The global fight for the open Internet has heated up this week with lawmakers, top Obama administration officials, and Internet industry giants moving in unprecedented unanimity to push back against a proposal to effectively hand over control of the Internet to the United Nations and thus its member states.
Unlike domestic political battles concerning the Internet, like the fight over the Stop Online Piracy Act (SOPA) or the controversy over cybersecurity legislation currently before Congress, this struggle pits the United States against countries like China and Russia, who wish to seize control of Internet regulation from the variety of US-backed nonprofit organizations that currently oversee its structure, rules, and upkeep, and place that power in the hands of the International Telecommunications Union (ITU), a UN agency.
What is the proposal?

┄┄┄┄┄┄┄┄┄┄

# Tasks for this exercise
• a. In the article about UN control of the Internet, which UN agency would take over Internet regulation?
• b. Summarize the article about UN control of the Internet in two sentences.
Rely solely on the article about UN control of the Internet, without drawing on outside knowledge.

# Information shown
┄┄┄┄┄┄┄┄┄┄

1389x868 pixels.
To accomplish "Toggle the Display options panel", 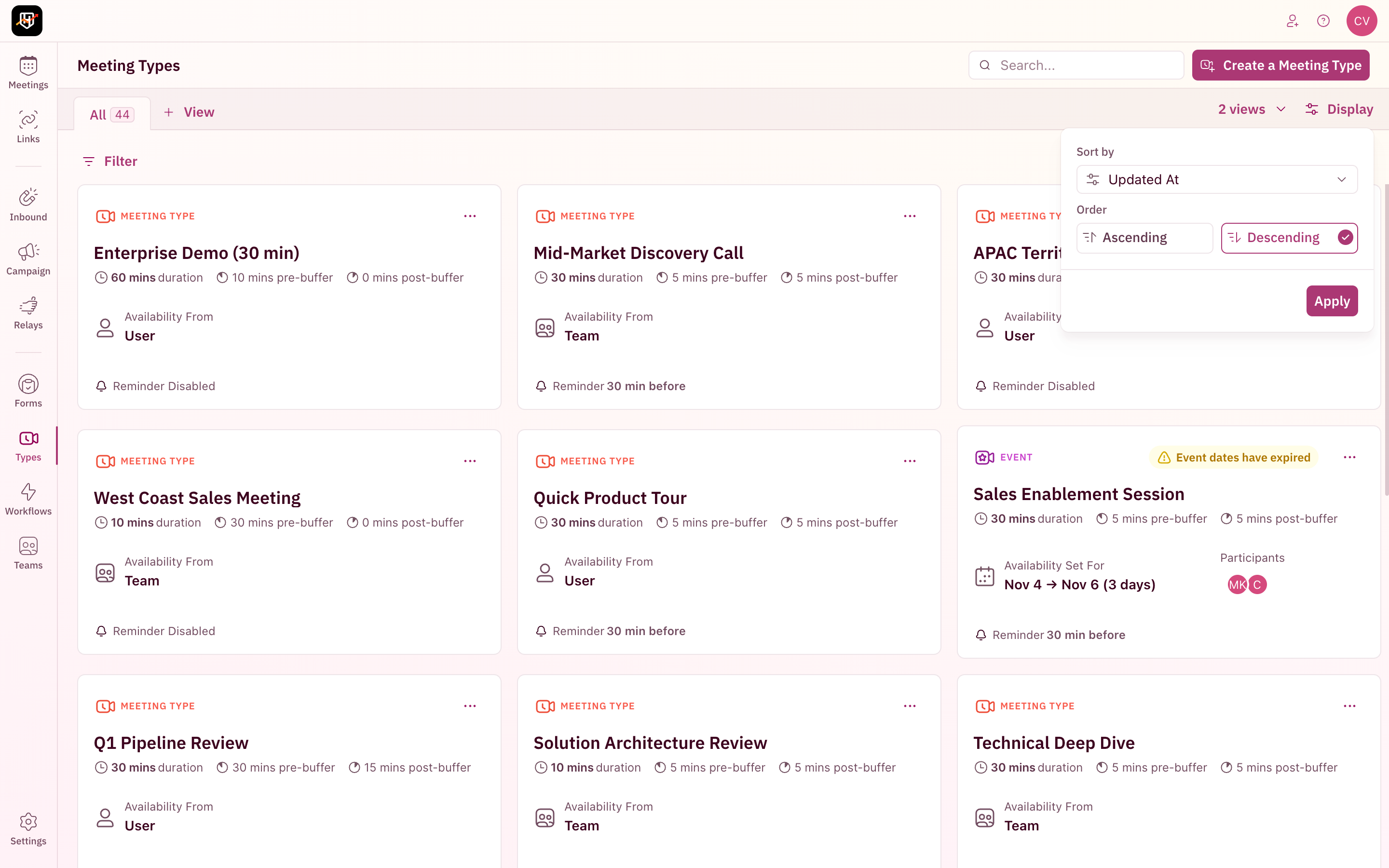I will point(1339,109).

┄┄┄┄┄┄┄┄┄┄

# Per-task outputs
• a. The International Telecommunications Union (ITU).

• b. Lawmakers, top Obama administration officials, and Internet industry giants are pushing back, in unprecedented unanimity, against a proposal to effectively hand control of the Internet to the United Nations and its member states. Unlike domestic battles such as the fight over SOPA, this struggle pits the United States against countries like China and Russia, which want to move Internet regulation from US-backed nonprofit organizations to the International Telecommunications Union, a UN agency.